THE RANGER is the feature film debut from cowriter-director Jenn Wexler, inspired by classic punks movies of the 1980s, including CLASS OF 1984 and RETURN OF THE LIVING DEAD. It’s a subgenre firmly embedded in its particular decade, and Wexler captures the thrill of those old flicks without resorting to any of the tired standbys of period-specific references, dirtying up digital footage to mimic the grain of VHS, ironic self-deprecation, or any other gimmicks that too many use as a distraction from the lack of real substance.
But it’s not fair to THE RANGER to define it by what it isn’t. This is a pillar of lean storytelling, giving the audience just enough exposition to follow along while letting the performances and atmosphere do the rest.
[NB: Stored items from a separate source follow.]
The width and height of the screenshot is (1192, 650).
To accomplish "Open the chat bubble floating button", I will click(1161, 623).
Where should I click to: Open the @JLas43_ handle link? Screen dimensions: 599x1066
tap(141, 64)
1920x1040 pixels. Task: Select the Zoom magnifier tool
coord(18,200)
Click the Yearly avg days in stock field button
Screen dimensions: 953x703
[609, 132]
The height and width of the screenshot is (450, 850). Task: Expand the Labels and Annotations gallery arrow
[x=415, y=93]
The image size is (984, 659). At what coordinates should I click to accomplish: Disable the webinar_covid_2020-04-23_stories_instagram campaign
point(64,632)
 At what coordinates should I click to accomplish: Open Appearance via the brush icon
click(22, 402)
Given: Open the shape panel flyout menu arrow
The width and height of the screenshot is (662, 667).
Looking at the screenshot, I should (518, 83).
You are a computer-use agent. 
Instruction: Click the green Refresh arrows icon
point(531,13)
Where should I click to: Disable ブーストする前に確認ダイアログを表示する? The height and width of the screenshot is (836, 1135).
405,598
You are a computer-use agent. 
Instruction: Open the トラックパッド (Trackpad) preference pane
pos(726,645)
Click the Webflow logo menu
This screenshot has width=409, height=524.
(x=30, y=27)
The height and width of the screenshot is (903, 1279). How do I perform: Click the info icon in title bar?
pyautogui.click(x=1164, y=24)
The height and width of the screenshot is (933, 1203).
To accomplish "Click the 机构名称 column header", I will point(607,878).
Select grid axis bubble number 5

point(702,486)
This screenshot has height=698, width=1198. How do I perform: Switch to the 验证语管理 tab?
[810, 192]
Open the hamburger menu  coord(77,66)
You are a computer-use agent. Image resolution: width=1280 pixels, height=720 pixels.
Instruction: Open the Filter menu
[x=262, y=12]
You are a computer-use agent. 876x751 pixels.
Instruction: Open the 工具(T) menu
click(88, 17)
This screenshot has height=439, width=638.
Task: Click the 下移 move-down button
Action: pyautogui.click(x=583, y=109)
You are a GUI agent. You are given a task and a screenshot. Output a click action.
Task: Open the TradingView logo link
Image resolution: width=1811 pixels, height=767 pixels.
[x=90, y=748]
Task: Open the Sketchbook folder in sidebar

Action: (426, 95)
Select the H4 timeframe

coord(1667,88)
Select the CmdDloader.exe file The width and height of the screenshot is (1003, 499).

It’s effectively tense, as we watch a group of teens who are used to staying one step ahead of authorities find themselves utterly helpless when there’s nowhere to hide, discovering that what might count as survival skills in the city actually make you an easy target in the forest. It’s also a hell of a lot of fun, keeping you on edge until the last possible moment.
The heart of a movie like this are the characters, and THE RANGER is blessed with terrific performances all around, including the supporting actors who turn their characters into more than fodder for the killer, each with their own unexplored but palpable history. But it is Levine and Holm who anchor the film, bringing a sort of anti-chemistry that is terrific fun to behold. It can be interesting when hero and villain are mirror images of one another, but Chelsea and the Ranger barely seem like they’re from the same galaxy. These are two people who have no business breathing the same air yet are forced by circumstance into this preposterous situation, and neither is the sort to back down.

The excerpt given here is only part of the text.